1. This is a defendant's second appeal. The facts which have given rise to the litigation between the parties are set forth in our order of 2nd May 1933. We framed an issue:
Whether Narain Prasad had a right of transfer either under a lease or under any other valid agreement with the landholder
2. The case was sent back to the lower appellate Court with directions for a finding on this issue. The learned Judge has sent his finding which is that Narain Prasad had a right of transfer as a lessee of the plot on which the house stands. The learned Subordinate Judge has found that it is proved that the house was built over 50 years ago. This finding is binding in second appeal. Lachhmi Narain and Thekur Din ware the two sons of Narain Prasad. Lachhmi Narain sold his one-half share to Raj Narain under a sale deed dated 15th February 1928, while Thekur Din sold his share to the defendant-appellant on 11th July 1929. The plaintiff, Bishnath Prasad, instituted a suit for partition of the one-half share which Ram Narain had purchased on the allegation that he got that share of Raj Narain under a will. Both the Courts below have held that the plaintiff had a right, as legal representative of Raj Narain, to maintain a suit for partition.

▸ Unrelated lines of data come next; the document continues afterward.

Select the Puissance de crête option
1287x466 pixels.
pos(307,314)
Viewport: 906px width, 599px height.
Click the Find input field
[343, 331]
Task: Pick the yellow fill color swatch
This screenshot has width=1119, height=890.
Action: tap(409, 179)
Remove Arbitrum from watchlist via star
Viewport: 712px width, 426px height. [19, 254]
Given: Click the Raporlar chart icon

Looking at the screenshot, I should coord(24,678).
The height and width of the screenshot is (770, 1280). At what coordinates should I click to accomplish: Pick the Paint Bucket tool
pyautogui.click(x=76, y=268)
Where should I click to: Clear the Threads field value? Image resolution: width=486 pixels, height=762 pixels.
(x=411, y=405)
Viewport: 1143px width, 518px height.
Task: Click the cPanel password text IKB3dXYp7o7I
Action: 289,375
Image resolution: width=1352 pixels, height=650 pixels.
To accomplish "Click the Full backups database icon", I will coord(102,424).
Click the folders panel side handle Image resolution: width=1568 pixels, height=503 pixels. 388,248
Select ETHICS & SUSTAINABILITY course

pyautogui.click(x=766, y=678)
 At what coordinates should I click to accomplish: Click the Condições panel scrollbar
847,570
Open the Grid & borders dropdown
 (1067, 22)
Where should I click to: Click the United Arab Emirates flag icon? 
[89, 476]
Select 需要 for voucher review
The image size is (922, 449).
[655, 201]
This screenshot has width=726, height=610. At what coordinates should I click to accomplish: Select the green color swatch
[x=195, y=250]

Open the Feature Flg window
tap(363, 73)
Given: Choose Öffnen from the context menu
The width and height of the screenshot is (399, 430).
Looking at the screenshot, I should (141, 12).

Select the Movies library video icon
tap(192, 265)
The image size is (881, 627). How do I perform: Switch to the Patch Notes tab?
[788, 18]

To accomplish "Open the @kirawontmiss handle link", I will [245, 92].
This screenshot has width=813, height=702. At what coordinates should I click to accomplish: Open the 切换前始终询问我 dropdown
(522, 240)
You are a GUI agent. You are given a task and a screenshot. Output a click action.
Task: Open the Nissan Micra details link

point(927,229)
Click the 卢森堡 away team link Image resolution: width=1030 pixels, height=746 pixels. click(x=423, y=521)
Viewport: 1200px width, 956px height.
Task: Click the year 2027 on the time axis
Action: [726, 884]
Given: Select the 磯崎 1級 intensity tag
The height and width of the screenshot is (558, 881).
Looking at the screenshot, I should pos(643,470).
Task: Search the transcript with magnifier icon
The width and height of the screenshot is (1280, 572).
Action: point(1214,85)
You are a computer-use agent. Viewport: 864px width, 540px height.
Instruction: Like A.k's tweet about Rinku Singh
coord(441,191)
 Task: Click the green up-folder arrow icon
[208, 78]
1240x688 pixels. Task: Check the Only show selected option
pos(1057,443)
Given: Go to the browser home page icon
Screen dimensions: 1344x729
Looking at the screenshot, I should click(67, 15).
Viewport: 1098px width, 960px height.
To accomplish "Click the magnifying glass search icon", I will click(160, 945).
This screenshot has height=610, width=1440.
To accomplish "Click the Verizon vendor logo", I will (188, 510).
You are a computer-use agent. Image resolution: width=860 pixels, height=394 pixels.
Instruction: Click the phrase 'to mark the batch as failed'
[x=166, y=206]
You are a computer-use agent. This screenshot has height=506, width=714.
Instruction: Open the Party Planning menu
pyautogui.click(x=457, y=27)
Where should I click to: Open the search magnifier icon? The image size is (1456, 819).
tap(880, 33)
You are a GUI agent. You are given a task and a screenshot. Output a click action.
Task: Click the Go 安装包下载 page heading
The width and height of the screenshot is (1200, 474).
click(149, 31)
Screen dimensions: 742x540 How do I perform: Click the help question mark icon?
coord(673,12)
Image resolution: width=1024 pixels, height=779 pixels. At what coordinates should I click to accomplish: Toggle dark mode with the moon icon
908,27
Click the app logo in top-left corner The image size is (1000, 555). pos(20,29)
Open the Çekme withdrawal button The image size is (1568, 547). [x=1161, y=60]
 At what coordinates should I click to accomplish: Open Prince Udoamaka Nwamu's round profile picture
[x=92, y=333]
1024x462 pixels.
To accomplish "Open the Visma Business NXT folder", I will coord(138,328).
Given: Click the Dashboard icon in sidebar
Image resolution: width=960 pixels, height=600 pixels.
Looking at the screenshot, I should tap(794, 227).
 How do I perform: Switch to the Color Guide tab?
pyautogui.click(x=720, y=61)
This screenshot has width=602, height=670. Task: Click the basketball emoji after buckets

3. The only other question in dispute is as to whether or not Narain Prasad had a right to transfer the house in suit. The contention raised by the appellant who, in addition to being a purchaser of the other one-half share, happens to be the legal representative of the lessor of Narain Prasad, is that Narain Prasad was a mere licensee and therefore under the provisions of Section 56, Basements Act, was incompetent to make a transfer. The first question for consideration is whether the ease is governed by the provisions of the. Easements Act, which came into force on 1st July 1882. The Act is not retrospective in its effect and its provisions were extended to United Provinces of Agra and Oudh by Act, 8 of 1891. Neither the Easements Act, 8 of 1882, nor the amending Act, 8 of 1891 can affect the rights which were acquired before 1891. In the case before us there is a clear finding of the learned. lower appellate Court that, the lease of Narain Prasad carne into existence about 70 years ago, that is to say, long before the passing of the aforesaid two Acts. So in our opinion these two Acts do not apply to the case before us where the lease was given to Narain Prasad long before the passing of the aforesaid Acts. But we will assume for the purpose of deciding this case that the case is governed by the provisions of the Easements Act. What is the position then? Section 56, Easements Act enacts:
Unless a different intention is expressed or necessarily implied, a license to attend a place of public entertainment may be transferred by the licensee; but save as aforesaid a license cannot be transferred by the licensee, or exercised by his servants or agents.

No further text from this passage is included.